The current discussion in the following thread started by Ironnerd (see: http://www.oldrocketforum.com/showt...07&page=1&pp=10 ) about the Centuri X-24 Bug lifting body boost-glider (see: www.spacemodeling.org/JimZ/centuri/ka-12.pdf ) got me wondering...just what *was* Centuri's inspiration for this "triangular cross-section cone" boost-glider? I have found a NASA manned Mars mission study whose lifting body lander design might have inspired the X-24 Bug's design. Illustrations of this lifting body Mars lander were featured in several popular books on space exploration in the 1960s, and the late space artist Robert McCall also included it in a 1968 painting of a Mars base, so this design would have been known to Centuri's model rocket kit designers. Below is more information on (and links to illustrations of) this lifting body Mars lander.

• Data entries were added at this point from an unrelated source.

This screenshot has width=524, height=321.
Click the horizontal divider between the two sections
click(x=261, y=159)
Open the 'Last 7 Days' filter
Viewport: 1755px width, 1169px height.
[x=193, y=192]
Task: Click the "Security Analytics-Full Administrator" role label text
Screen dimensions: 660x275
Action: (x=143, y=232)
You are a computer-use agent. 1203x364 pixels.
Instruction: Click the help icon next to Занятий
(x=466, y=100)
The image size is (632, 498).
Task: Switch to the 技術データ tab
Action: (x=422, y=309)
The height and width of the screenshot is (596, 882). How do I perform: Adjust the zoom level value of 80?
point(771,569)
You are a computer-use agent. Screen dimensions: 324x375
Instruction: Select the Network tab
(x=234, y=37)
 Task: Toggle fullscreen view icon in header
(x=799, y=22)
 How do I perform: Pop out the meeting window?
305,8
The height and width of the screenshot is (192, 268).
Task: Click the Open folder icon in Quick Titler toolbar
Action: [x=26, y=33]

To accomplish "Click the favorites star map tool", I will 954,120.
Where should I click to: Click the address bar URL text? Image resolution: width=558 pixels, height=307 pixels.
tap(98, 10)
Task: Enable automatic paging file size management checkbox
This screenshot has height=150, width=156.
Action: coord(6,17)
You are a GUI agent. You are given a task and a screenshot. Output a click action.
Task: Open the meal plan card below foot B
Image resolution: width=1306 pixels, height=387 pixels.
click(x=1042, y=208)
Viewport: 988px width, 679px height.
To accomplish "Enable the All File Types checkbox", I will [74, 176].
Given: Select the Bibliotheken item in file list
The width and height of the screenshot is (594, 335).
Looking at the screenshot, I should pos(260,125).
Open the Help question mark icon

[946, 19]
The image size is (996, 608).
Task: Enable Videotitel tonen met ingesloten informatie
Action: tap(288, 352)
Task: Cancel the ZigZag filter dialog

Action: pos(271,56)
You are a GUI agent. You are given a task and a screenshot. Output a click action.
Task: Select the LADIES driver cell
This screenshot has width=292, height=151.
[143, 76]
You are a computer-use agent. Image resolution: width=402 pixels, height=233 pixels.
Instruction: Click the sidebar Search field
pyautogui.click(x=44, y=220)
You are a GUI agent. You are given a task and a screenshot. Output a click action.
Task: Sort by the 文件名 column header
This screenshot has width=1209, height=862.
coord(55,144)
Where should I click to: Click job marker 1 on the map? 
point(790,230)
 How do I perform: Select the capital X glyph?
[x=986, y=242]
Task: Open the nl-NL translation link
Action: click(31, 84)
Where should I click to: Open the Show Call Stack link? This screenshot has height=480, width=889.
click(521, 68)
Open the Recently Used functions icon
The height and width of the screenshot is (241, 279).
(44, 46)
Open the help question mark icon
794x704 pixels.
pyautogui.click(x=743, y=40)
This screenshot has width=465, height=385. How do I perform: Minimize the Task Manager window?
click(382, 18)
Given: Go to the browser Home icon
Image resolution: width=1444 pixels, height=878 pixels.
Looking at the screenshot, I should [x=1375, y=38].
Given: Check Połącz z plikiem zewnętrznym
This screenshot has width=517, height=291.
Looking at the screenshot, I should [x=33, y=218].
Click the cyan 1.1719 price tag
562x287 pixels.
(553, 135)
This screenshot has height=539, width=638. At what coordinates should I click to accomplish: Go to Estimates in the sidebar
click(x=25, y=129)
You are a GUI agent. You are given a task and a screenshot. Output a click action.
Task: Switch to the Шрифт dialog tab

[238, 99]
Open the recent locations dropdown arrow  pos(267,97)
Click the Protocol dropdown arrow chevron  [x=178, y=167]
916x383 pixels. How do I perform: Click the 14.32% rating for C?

In a 1963 NASA Marshall Space Flight Center study, Philco Aeronutronic designed a lifting body Mars Excursion Module (MEM, which was also informally called the "Martian Taxi") which had a triangular cross-section like the X-24 Bug. This MEM design had two stages (a descent stage and an ascent stage). After conducting a de-orbit burn with its descent engine and entering the martian atmosphere, the MEM would have been flown to its landing site, after which it would have pitched nose-up and deployed a parachute from near its nose. After descending tail-first to a low altitude, the MEM's descent engine would have fired again and the parachute would have been jettisoned, and the spacecraft would have deployed its landing legs and then touched down gently under rocket power. Also:

The MEM can be seen on pages 16, 17, and 18 of David Portree's book "Humans to Mars: Fifty Years of Mission Planning, 1950 - 2000" (see: http://history.nasa.gov/monograph21/Chapter%203_low.pdf ). An illustration of this MEM design is also included in this wikipedia article on proposed manned missions to Mars (see: http://en.wikipedia.org/wiki/Manned_mission_to_Mars ). This MEM design would make a nice scale lifting body boost-glider under the F/F (Future/Fiction) scale category.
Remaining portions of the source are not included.